NBC, Fox News and Facebook pulled a widely-condemned anti-immigrant ad by President Donald Trump’s campaign as a bitter election fight for control of the US Congress headed on Monday for an unpredictable finish.
Tuesday’s elections, widely seen as a referendum on Trump, have been portrayed by both Republicans and Democrats as critical for the future of the country. At stake is control of both chambers of Congress and with it the ability to block or promote Trump’s agenda, as well as 36 governor’s offices.
A surge in early voting, fueled by a focus on Trump’s pugilistic, norms-breaking presidency by supporters of both parties, could signal the highest turnout in 50 years for a midterm US election when the White House is not on the line.
The 30-second ad, which was sponsored by Trump’s 2020 re-election campaign and which debuted online last week, featured courtroom video of a Mexican citizen convicted in the 2014 killings of two police officers, juxtaposed with scenes of a US-bound caravan of Central American migrants and refugees.
Critics, including members of Trump’s own party, condemned the spot for its open racism.

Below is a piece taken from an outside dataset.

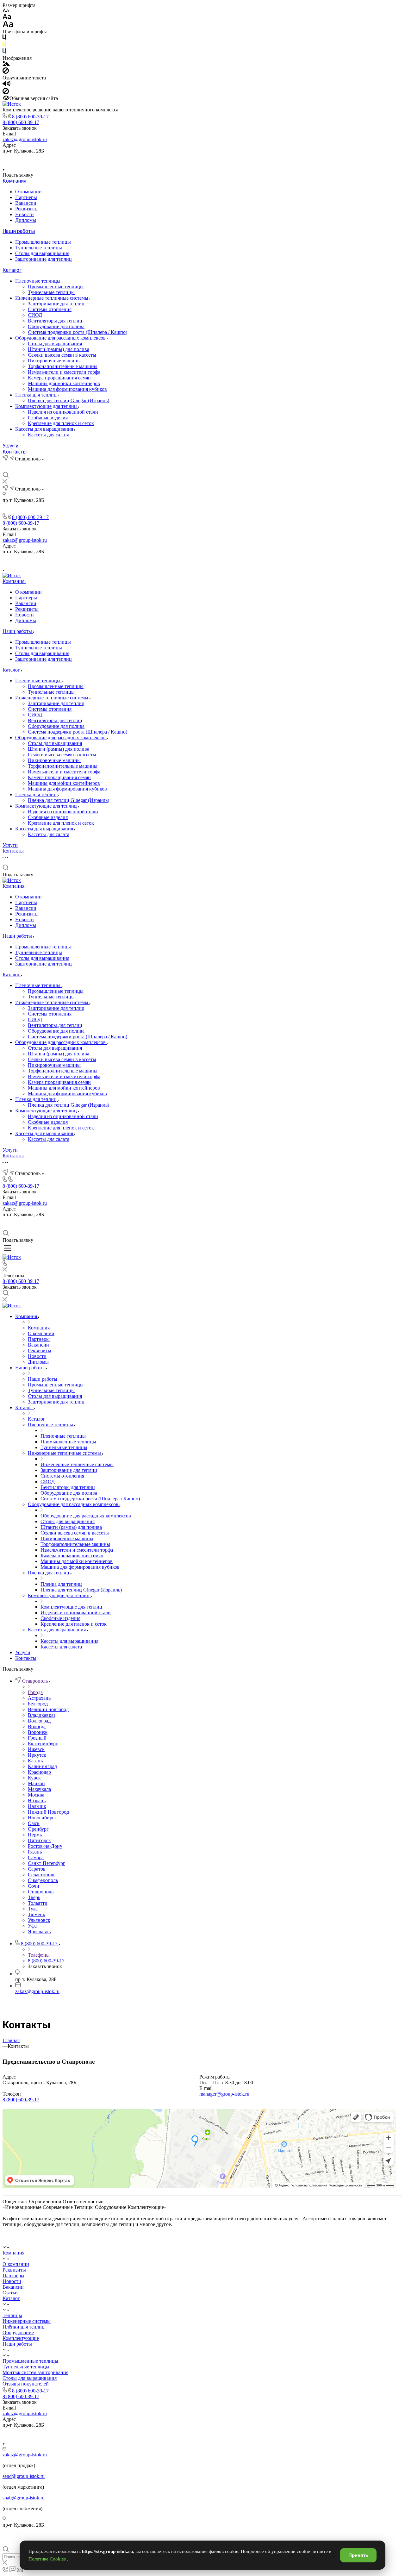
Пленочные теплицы (38, 281)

The ad fit into the president’s near-daily attacks on immigrants and the caravan, which he has described as an “invasion”.

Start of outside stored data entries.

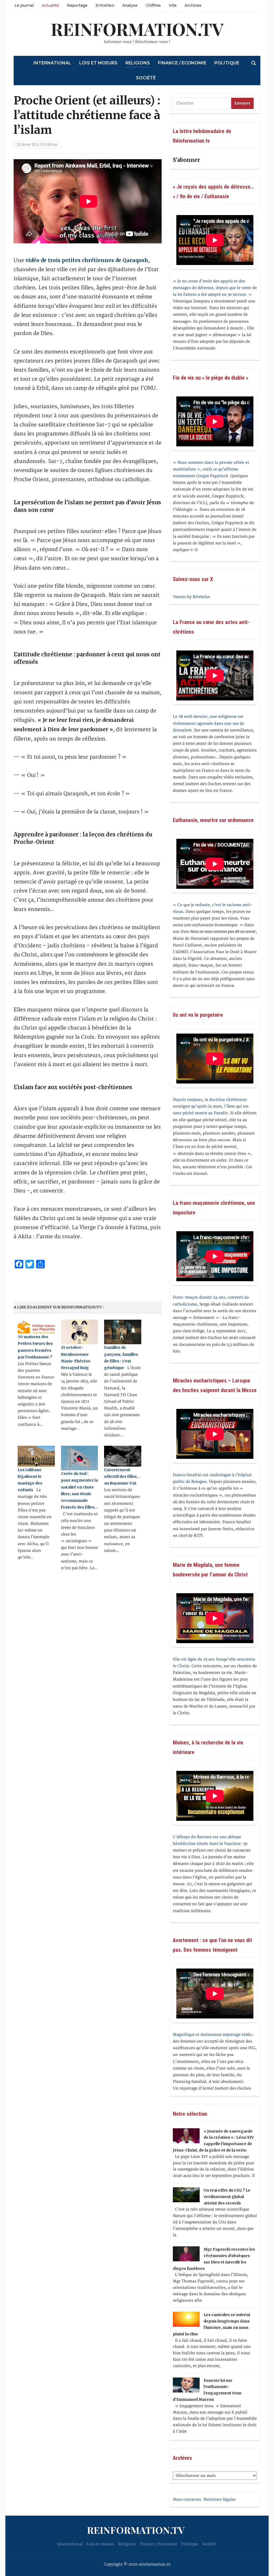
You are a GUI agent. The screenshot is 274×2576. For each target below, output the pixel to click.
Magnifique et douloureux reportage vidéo (212, 2034)
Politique (226, 62)
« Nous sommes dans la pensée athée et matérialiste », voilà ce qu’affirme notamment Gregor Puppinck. (211, 469)
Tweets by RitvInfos (191, 597)
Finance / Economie (182, 62)
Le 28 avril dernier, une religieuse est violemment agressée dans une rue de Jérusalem (208, 723)
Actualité (50, 5)
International (52, 62)
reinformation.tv (137, 28)
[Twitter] (2, 31)
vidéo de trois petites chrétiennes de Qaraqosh (86, 260)
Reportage (77, 5)
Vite (173, 5)
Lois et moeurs (98, 62)
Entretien (105, 5)
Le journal (24, 5)
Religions (137, 62)
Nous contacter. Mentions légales (204, 2499)
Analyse (130, 5)
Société (146, 77)
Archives (193, 5)
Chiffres (153, 5)
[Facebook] (2, 29)
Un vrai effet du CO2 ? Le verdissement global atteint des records (227, 2196)
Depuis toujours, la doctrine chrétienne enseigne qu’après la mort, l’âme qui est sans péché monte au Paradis (211, 1106)
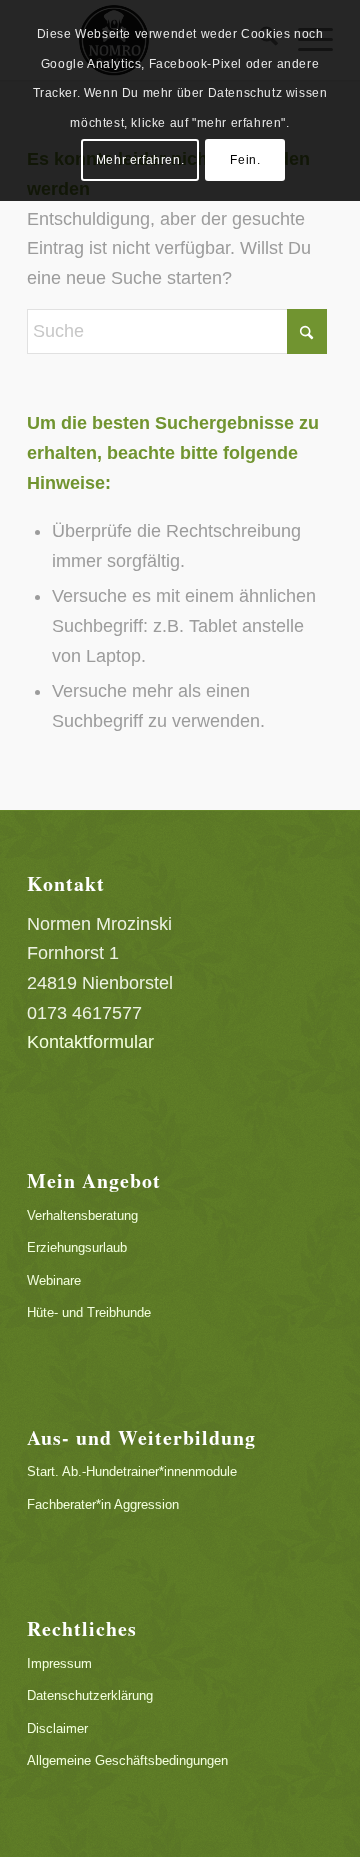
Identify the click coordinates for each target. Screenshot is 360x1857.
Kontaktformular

CNN had refused to run the ad, saying it was “racist”. NBC, owned by Comcast Corp, said on Monday it was no longer running the ad, calling it “insensitive”.

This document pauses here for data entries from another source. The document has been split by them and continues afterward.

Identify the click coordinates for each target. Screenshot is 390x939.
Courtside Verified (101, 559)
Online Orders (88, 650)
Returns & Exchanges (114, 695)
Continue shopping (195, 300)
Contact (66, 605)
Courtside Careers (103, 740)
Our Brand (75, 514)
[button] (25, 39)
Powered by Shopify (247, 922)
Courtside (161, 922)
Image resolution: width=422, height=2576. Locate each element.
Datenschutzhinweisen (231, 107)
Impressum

Fox News Channel, which Trump has repeatedly named his favourite broadcaster and is highly supportive of his increasingly nationalist policies, also said it would no longer run the spot. Fox News, a unit of Twenty-First Century Fox Inc, said it had made the decision after a review but did not elaborate.
Facebook Inc said it would no longer allow paid promotions of the ad although it would allow users to share the ad on their own pages.
Trump batted away reporters’ questions about the networks’ decision to drop the ad.
“You’re telling me something I don’t know about. We have a lot of ads, and they certainly are effective based on the numbers we’re seeing,” Trump said as he departed Joint Base Andrews in Maryland for a rally in Cleveland, Ohio.
He continued, “A lot of things are offensive. Your questions are offensive.”
After Ohio, Trump was headed to campaign against vulnerable Democratic US senators in Indiana and Missouri at the end of a six-day pre-election sweep.
Opinion polls and election forecasters favour Democrats to pick up the minimum of 23 seats they need on Tuesday to capture a majority in the US House of Representatives, which would enable them to stymie Trump’s legislative agenda and investigate his administration.
But Republicans are favoured to retain their slight majority in the US Senate, currently at two seats, which would let them retain the power to approve US Supreme Court and other judicial nominations on straight party-line votes.
With Trump focusing much of his increasingly heated campaign rhetoric on immigrants, the lead-up to the midterm vote has been marked by violence, including a spate of attempted pipe bombings targeting some of the president’s vocal critics and a deadly assault on a synagogue by a gunman.